Emerging Evidence for the Use of Antidiabetic Drugs, Glucagon-like Peptide 1 Receptor Agonists, for the Treatment of Alzheimer's Disease
- PMID: 37313236
- PMCID: PMC10258618
- DOI: 10.17925/EE.2023.19.1.16
Emerging Evidence for the Use of Antidiabetic Drugs, Glucagon-like Peptide 1 Receptor Agonists, for the Treatment of Alzheimer's Disease
Abstract
From an epidemiological and pathophysiological point of view, Alzheimer's disease (AD) and type 2 diabetes (T2DM) should be considered 'sister' diseases. T2DM significantly increases the risk of developing AD, and the mechanisms of neuronal degeneration themselves worsen peripheral glucose metabolism in multiple ways. The pathophysiological links between the two diseases, particularly cerebral insulin resistance, which causes neuronal degeneration, are so close that AD is sometimes referred to as 'type 3 diabetes'. Although the latest news on the therapeutic front for AD is encouraging, no treatment has been shown to halt disease progression permanently. At best, the treatments slow down the progression; at worst, they are inactive, or cause worrying side effects, preventing their use on a larger scale. Therefore, it appears logical that optimizing the metabolic milieu through preventive or curative measures can also slow down the cerebral degeneration that characterizes AD. Among the different classes of hypoglycaemic drugs, glucagon-like peptide 1 receptor agonists, which are widely used in the treatment of T2DM, were shown to slow down, or even prevent, neuronal degeneration. Data from animal, preclinical, clinical phase II, cohort and large cardiovascular outcomes studies are encouraging. Of course, randomized clinical phase III studies, which are on-going, will be essential to verify this hypothesis. Thus, for once, there is hope for slowing down the neurodegenerative processes associated with diabetes, and that hope is the focus of this review.

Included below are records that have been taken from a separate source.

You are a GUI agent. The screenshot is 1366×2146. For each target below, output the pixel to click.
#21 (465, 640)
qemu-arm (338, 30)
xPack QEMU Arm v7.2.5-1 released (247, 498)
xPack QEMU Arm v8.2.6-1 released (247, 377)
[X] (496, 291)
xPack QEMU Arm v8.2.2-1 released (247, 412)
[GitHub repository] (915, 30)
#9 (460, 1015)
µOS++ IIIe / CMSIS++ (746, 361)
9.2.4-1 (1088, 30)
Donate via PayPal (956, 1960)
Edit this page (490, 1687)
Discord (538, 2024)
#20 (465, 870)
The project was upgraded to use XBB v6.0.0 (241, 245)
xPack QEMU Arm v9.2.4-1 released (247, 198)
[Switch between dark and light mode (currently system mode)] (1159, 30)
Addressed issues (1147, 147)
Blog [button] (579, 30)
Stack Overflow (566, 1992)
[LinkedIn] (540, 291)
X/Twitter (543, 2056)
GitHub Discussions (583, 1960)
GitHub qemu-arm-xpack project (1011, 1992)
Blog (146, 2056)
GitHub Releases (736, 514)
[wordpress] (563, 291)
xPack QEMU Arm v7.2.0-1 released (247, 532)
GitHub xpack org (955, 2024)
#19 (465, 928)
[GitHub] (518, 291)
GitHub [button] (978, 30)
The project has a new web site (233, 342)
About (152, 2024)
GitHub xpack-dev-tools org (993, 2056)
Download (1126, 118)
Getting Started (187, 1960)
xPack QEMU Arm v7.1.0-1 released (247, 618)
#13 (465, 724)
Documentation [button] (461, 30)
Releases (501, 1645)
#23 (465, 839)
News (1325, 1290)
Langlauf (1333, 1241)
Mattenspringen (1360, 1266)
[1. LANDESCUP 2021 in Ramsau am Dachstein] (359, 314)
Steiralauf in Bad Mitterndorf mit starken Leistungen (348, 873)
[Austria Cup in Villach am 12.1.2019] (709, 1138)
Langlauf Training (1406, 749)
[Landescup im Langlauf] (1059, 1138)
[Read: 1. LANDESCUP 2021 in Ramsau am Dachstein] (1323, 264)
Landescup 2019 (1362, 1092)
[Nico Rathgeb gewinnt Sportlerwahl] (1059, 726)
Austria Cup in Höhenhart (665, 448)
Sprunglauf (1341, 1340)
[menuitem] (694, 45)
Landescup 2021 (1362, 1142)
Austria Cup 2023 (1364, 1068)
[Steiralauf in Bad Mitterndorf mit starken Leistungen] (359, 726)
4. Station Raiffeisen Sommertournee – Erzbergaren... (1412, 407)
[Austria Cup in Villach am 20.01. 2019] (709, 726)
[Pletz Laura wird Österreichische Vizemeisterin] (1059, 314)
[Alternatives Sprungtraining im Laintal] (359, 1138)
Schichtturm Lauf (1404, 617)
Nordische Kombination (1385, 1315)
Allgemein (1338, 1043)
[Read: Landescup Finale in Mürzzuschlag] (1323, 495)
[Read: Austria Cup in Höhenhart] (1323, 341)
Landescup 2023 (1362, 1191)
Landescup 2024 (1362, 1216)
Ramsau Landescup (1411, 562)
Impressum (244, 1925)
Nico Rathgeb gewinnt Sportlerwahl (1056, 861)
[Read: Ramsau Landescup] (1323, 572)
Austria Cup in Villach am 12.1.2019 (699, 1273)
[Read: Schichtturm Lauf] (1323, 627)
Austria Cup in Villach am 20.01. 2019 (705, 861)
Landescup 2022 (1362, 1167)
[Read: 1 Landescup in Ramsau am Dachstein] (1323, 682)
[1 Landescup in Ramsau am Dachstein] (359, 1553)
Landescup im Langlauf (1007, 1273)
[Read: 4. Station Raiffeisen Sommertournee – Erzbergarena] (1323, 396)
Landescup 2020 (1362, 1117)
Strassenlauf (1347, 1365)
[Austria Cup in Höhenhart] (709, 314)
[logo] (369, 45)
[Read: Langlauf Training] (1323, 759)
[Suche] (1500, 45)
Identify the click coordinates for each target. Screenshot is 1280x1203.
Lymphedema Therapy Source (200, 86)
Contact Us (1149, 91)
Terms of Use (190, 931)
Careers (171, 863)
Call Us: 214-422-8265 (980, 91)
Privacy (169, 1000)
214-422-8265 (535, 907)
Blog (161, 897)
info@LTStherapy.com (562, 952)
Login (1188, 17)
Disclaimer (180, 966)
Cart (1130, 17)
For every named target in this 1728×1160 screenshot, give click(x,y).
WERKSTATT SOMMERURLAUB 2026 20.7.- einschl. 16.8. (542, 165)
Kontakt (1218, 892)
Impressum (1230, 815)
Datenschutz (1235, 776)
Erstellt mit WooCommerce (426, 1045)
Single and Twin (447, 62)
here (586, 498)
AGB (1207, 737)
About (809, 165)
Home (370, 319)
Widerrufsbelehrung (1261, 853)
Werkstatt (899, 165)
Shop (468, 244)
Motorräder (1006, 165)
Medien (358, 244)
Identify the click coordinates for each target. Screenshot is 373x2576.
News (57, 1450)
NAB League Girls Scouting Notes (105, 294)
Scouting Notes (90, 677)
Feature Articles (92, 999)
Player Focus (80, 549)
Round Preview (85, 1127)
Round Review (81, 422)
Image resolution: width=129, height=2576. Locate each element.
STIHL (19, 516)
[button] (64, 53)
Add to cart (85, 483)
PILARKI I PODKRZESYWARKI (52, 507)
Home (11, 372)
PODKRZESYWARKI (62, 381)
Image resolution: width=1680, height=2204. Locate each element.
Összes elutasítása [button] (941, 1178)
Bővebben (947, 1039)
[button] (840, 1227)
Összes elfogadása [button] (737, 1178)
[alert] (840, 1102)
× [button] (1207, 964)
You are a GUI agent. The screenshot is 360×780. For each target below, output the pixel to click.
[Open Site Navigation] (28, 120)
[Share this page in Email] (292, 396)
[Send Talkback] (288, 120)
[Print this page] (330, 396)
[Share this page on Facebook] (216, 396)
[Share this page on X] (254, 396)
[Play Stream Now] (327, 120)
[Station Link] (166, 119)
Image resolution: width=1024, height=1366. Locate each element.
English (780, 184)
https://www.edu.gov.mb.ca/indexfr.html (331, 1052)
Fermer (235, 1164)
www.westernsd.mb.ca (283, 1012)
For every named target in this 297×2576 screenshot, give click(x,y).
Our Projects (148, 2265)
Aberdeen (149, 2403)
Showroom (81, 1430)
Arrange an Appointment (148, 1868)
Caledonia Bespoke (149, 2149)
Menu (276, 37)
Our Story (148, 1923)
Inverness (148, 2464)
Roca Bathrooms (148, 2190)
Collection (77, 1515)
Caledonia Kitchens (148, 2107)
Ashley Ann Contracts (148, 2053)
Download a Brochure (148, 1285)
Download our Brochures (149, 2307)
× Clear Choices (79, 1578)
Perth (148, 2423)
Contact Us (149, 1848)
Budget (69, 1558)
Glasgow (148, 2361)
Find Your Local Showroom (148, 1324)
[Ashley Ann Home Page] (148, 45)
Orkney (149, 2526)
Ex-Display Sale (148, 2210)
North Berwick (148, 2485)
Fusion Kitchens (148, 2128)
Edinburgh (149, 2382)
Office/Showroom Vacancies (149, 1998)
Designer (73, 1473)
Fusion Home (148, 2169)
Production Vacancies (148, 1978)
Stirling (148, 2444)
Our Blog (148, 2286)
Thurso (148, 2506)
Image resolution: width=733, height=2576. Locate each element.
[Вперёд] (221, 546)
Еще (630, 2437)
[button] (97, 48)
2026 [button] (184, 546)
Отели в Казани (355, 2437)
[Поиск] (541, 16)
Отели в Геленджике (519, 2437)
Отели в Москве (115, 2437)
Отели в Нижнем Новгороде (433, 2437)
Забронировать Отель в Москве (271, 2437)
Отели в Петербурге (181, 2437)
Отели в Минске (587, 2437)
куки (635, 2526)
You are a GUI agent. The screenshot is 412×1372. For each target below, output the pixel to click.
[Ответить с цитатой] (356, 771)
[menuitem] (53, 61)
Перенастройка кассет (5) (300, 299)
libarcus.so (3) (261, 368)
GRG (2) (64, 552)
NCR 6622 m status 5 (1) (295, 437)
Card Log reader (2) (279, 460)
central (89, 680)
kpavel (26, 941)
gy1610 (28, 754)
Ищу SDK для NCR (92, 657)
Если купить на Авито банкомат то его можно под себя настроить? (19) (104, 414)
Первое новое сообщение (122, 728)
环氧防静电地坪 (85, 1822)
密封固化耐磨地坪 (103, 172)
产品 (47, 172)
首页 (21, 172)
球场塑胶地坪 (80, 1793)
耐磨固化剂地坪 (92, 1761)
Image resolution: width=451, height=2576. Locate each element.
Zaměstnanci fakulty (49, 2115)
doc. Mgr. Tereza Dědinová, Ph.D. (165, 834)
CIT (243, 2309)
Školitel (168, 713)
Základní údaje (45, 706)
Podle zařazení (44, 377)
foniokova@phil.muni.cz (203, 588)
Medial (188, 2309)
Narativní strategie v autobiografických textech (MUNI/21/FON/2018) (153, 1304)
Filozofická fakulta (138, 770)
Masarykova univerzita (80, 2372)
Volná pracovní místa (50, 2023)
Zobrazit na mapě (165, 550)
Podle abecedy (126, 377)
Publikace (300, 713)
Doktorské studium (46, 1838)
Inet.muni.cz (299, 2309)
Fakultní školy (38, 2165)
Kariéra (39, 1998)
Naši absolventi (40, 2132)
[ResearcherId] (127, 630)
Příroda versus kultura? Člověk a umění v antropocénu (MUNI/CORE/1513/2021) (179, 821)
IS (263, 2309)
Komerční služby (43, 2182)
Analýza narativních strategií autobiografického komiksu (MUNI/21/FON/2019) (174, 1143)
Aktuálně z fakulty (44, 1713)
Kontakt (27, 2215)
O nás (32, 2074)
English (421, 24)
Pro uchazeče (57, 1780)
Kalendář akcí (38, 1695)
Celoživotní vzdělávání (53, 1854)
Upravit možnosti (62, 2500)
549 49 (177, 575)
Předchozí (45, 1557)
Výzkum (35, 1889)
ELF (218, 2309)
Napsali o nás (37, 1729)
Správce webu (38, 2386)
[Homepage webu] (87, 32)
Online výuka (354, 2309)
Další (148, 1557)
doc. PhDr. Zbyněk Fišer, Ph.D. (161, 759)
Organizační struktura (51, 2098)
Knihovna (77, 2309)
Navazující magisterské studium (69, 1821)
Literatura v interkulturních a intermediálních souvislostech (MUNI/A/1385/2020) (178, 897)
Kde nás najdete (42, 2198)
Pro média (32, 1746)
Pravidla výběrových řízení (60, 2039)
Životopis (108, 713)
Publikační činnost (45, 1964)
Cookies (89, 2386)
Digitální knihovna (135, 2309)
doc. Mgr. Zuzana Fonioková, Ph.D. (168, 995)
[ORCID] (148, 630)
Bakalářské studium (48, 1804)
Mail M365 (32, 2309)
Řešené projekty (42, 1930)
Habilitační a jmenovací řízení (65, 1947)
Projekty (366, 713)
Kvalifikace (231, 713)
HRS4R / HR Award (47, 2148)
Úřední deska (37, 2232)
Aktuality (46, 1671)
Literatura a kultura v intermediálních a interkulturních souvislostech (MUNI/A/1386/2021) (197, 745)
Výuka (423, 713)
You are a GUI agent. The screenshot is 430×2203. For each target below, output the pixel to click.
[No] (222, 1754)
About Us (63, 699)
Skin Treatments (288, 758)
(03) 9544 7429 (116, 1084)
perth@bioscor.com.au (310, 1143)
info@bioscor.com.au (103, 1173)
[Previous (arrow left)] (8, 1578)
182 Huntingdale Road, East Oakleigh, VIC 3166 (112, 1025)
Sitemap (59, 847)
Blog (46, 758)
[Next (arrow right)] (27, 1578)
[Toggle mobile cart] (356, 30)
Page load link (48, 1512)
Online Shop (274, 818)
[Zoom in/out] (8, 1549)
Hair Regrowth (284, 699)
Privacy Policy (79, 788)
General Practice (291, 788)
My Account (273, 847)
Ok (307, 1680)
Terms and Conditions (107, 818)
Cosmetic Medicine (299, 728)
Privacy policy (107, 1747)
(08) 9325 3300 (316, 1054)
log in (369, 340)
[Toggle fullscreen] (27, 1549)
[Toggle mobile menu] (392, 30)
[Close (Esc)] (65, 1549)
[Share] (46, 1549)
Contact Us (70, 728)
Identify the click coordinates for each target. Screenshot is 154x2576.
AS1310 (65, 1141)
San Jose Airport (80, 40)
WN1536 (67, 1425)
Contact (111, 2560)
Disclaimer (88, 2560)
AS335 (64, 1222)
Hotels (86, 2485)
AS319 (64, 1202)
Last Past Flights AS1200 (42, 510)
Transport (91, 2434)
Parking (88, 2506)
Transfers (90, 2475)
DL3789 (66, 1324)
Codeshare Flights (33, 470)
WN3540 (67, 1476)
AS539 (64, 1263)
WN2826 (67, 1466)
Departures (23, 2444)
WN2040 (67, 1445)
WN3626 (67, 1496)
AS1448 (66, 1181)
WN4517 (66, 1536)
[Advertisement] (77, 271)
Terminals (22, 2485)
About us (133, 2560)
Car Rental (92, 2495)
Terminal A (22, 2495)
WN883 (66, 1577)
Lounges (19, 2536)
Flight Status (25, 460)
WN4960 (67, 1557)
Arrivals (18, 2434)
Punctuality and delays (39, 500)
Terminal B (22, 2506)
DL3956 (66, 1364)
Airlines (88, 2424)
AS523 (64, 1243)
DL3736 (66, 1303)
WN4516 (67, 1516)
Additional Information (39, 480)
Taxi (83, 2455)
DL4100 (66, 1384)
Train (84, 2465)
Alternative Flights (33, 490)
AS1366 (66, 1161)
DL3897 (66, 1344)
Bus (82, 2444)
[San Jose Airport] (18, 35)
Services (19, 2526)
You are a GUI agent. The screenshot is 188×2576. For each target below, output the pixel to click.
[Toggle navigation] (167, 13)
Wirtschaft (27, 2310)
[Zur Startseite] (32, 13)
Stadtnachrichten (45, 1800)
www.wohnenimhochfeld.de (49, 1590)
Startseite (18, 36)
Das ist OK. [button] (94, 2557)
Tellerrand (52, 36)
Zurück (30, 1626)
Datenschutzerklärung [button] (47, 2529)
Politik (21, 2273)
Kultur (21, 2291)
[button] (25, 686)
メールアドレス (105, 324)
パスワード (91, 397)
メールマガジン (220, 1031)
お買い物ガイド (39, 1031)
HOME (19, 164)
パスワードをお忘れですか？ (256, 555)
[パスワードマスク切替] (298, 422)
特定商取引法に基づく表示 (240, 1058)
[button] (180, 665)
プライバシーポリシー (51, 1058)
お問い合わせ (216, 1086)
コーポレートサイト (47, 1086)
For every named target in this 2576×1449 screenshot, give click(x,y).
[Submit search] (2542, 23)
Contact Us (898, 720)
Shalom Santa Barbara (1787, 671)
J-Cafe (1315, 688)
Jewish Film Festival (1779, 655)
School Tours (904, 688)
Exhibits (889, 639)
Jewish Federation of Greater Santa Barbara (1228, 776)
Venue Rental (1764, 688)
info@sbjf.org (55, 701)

Keywords: Alzheimer's disease; antidiabetic drugs; glucagon-like peptide 1 receptor agonists; neuronal degeneration; pathophysiological links; type 2 diabetes.
© Touch Medical Media 2023.
Conflict of interest statement
Disclosures: Ides M Colin has served on advisory boards for Novo Nordisk, Boehringer Ingelheim, Sanofi, Abbott, Eli Lilly, Astra Zeneca, and Novartis and received honoraria for lectures. He acted as principal investigator in various clinical trials for Novo Nordisk and Sanofi. Jose-Antonio Elosegi has served on advisory boar ds for Sanofi and Bristol Meyer Squibb, and has received honoraria for lectures. He has acted as principal investigator in various clinical trials for Genzyme and Janssen. Lidia W Szczepanski and Anne-C atherine Gérard have no financial or non-financial relationships or activities to declare in relation to this article.